Tropical Storm Damages Coffee Plants in Guatemala, Honduras, El Salvador and More of Central America
Coffee plants in Central America - supplying about 10% of the world's coffee - are being damaged and seriously threatened by the destructive weather conditions that continues to slam the region. The tropical storm, violent rains and winds have already claimed scores of lives and caused much damage across Central America.
Guatemala was worst hit by the tropical depression that struck the region last Wednesday and caused flooding, mudslides, high winds and lightning strikes. Dozens have been reported dead, scores injured, tens of thousands evacuated and displaced and thousands of homes have been damaged in the storm.
Violent rains and winds are damaging the coffee crop in Honduras and Guatemala, important Arabica coffee bean producers, tearing ripe and unripe coffee "cherries" off the trees and damaging coffee beans so badly that they can't be sold anymore.
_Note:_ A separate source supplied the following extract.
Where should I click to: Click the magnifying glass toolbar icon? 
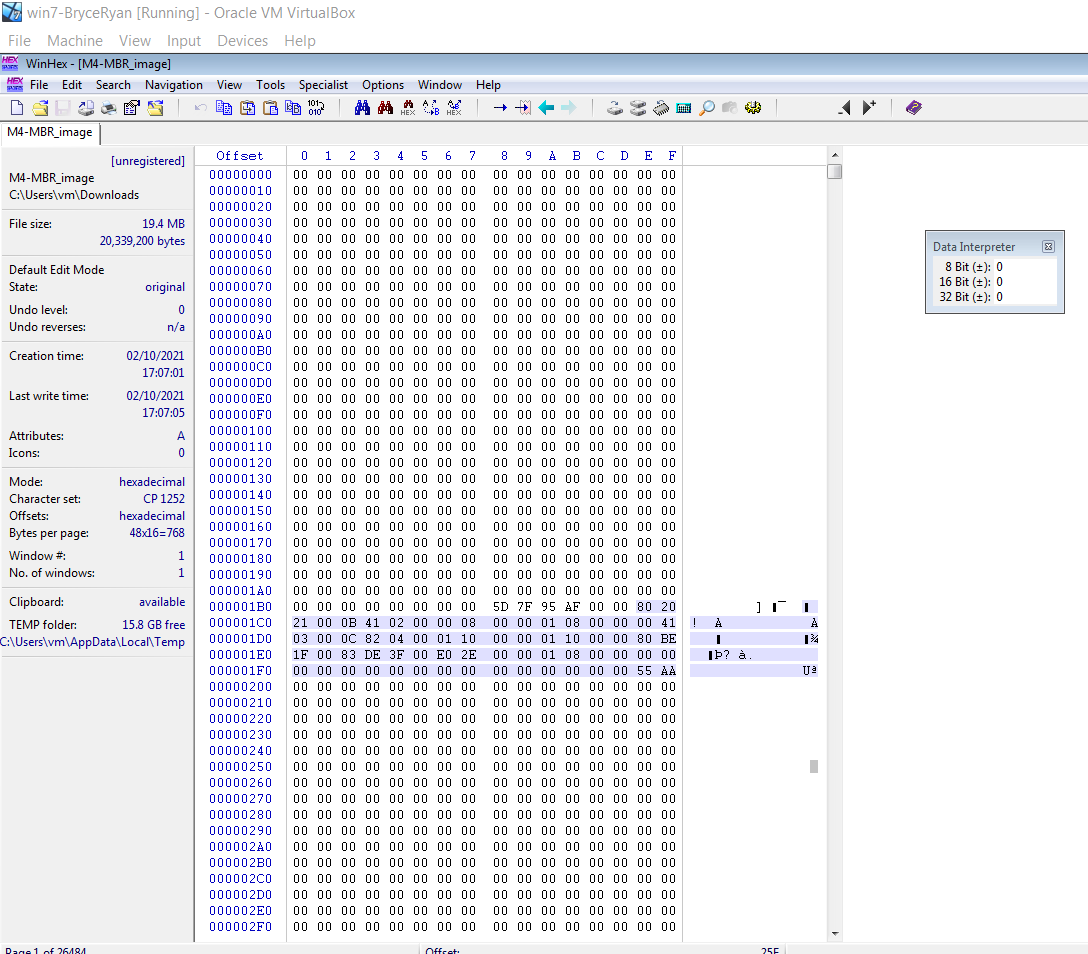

This happens in a time when thousands of farmers in Honduras - Central America's largest coffee producer - Guatemala, El Salvador, and neighboring countries are preparing to harvest much of the crop of this season, but the violent weather conditions make it difficult for them to harvest and store the coffee beans; and coffee roasters around the world who kept an eye on this year's coffee production in those countries are now losing hope.
The bad weather conditions and damaged crop are driving coffee prices up around the world.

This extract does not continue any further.